Exercise directions: Rewrite these lines, replacing "Participants" with "Attendees" and leaving everything else as it is.

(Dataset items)
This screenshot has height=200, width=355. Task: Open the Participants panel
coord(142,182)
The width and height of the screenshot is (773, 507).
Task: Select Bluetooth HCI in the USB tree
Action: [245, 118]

Full answer:
This screenshot has height=200, width=355. Task: Open the Attendees panel
coord(142,182)
The width and height of the screenshot is (773, 507).
Task: Select Bluetooth HCI in the USB tree
Action: [245, 118]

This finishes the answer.